What you should do:
Please repeat the records below exactly, skipping any pictures.

Records provided:
::::
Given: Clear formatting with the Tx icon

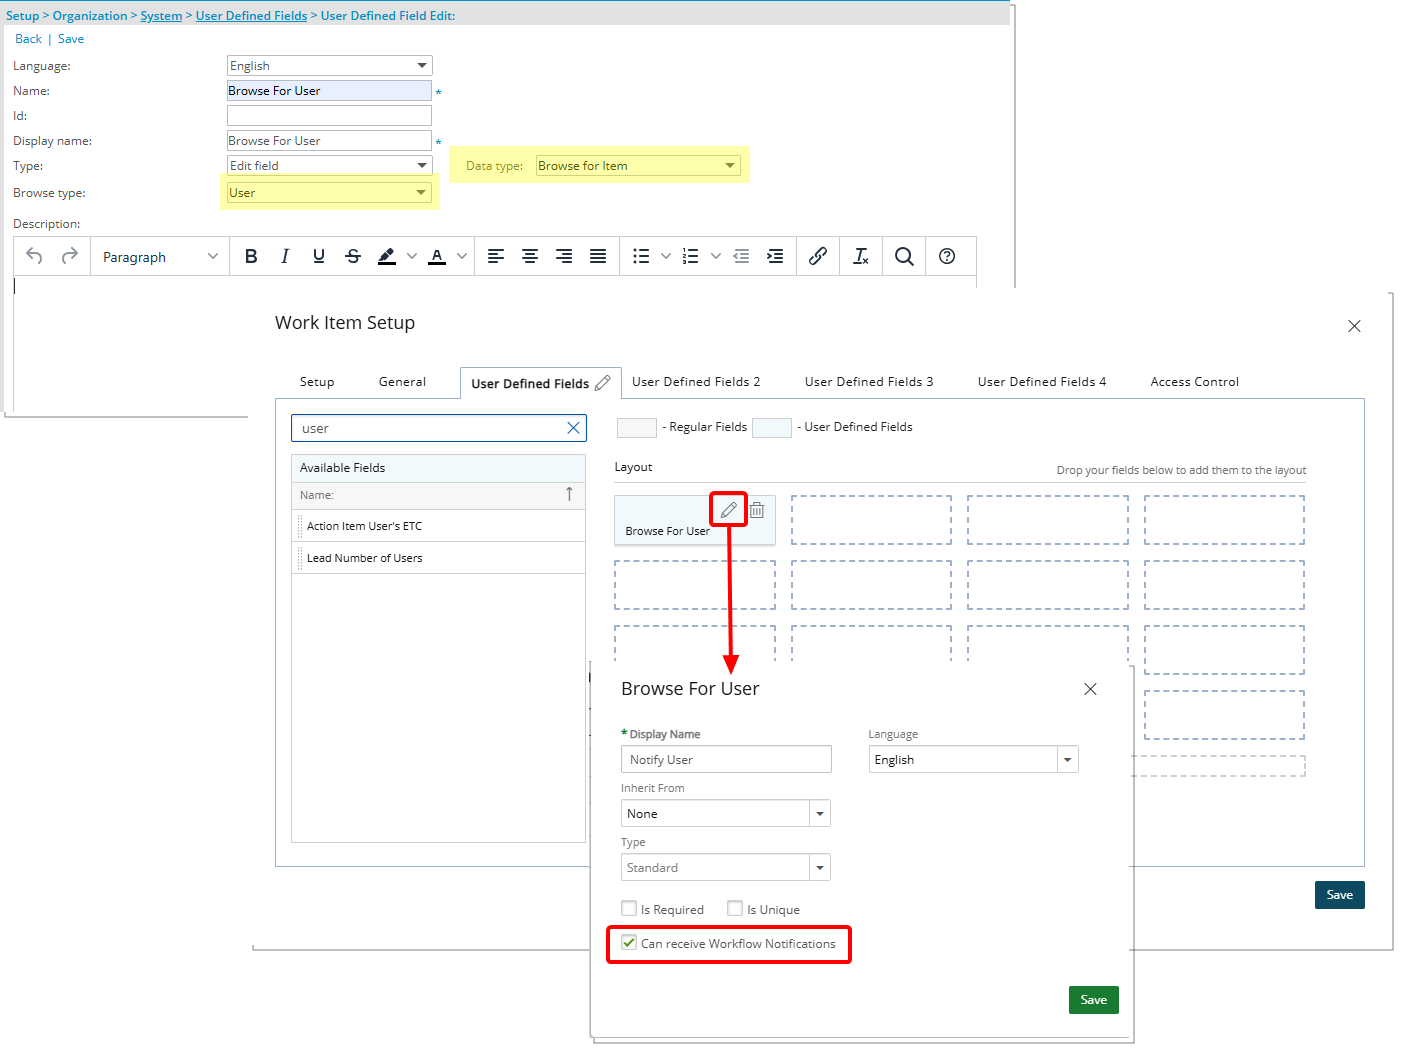Looking at the screenshot, I should [x=861, y=256].
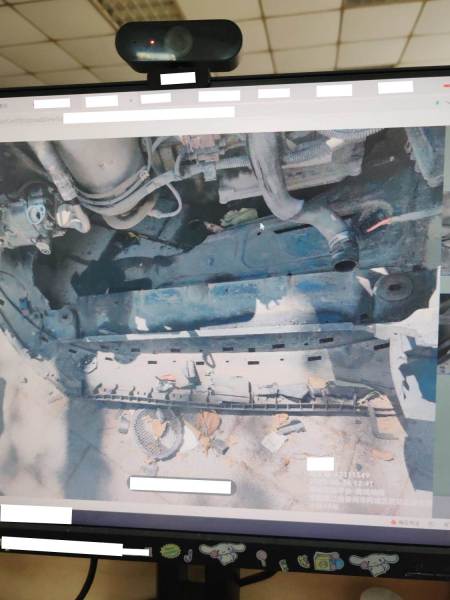Select the fourth tab in the tab strip
The height and width of the screenshot is (600, 450).
tap(219, 96)
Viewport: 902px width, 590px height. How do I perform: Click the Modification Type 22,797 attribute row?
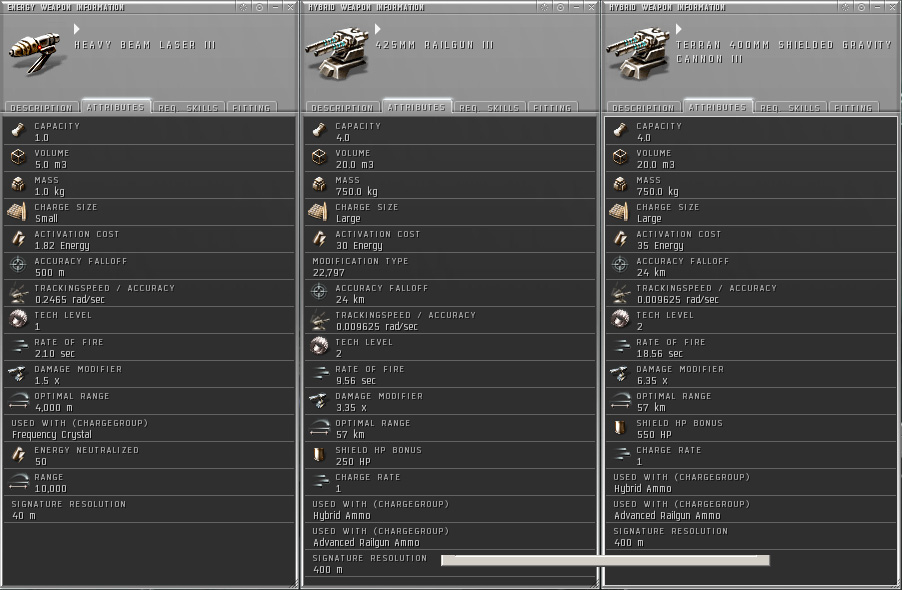(450, 266)
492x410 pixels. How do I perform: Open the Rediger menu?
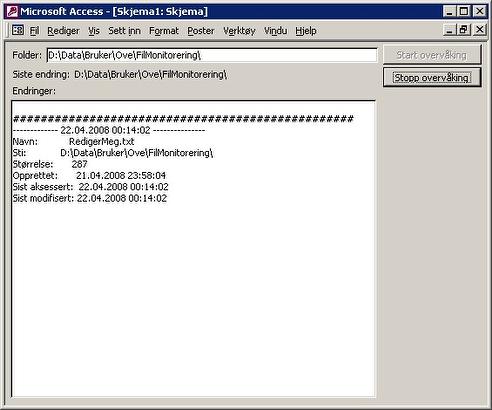click(63, 31)
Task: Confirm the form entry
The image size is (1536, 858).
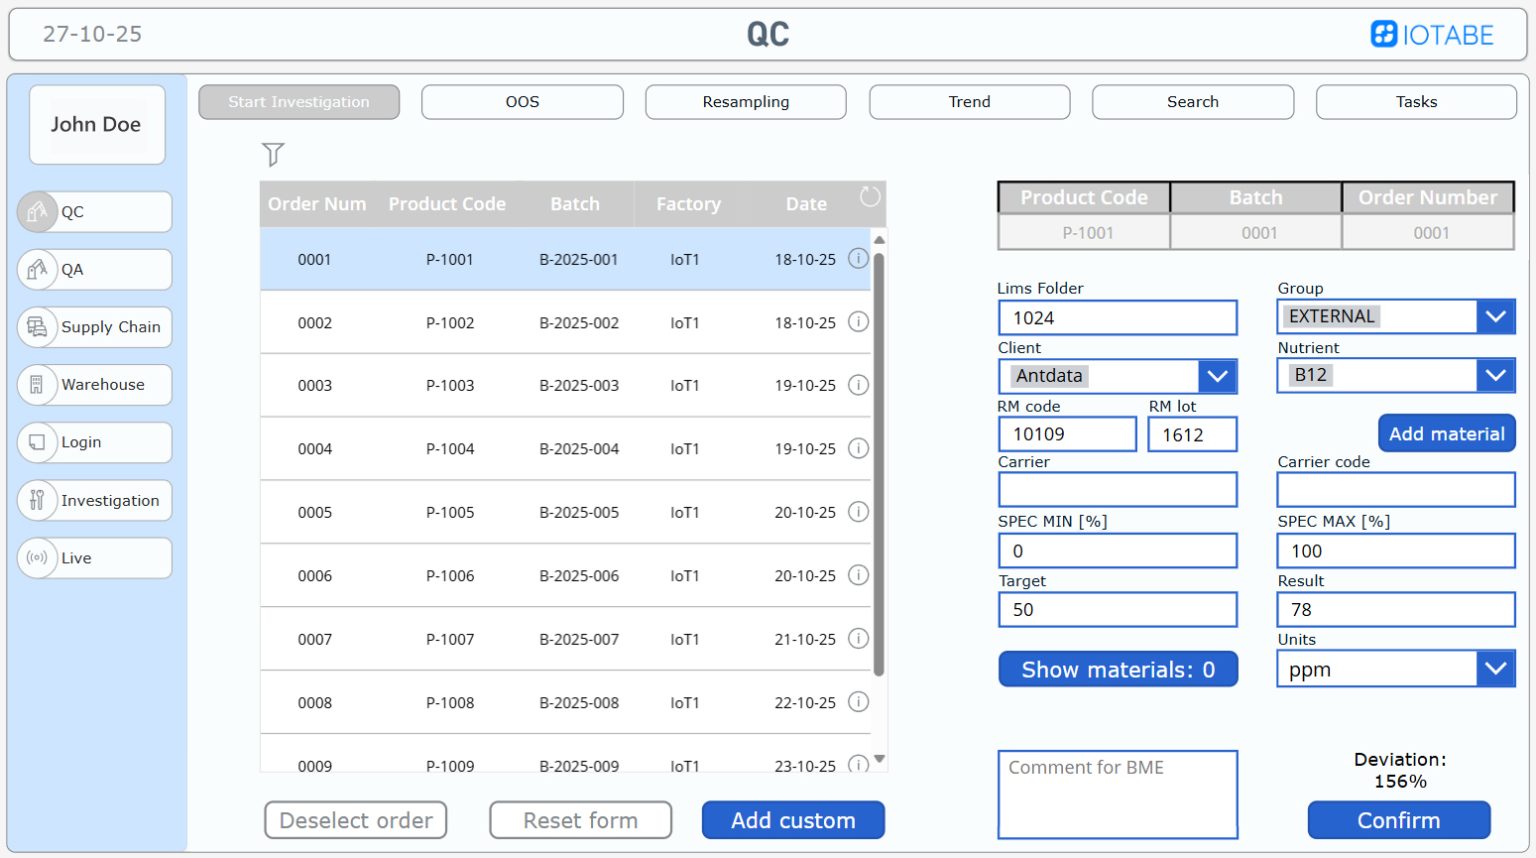Action: [1398, 820]
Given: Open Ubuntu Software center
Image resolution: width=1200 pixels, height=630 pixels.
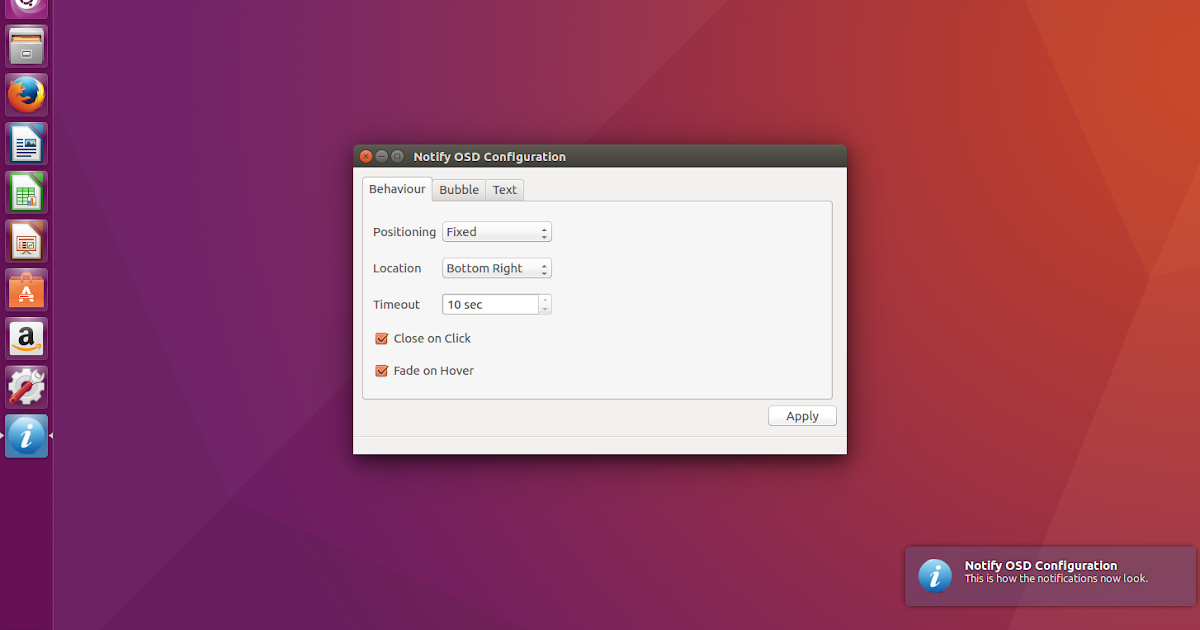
::::
Solved problem:
Given: Clear formatting with the Tx icon

Looking at the screenshot, I should [x=861, y=256].
Select the fourth tab in the tab strip
The height and width of the screenshot is (600, 450).
tap(219, 96)
Viewport: 902px width, 590px height. How do I perform: Click the Modification Type 22,797 attribute row?
(450, 266)
492x410 pixels. How do I perform: Open the Rediger menu?
click(63, 31)
Task: Confirm the form entry
The image size is (1536, 858).
Action: [1398, 820]
Given: Open Ubuntu Software center
Image resolution: width=1200 pixels, height=630 pixels.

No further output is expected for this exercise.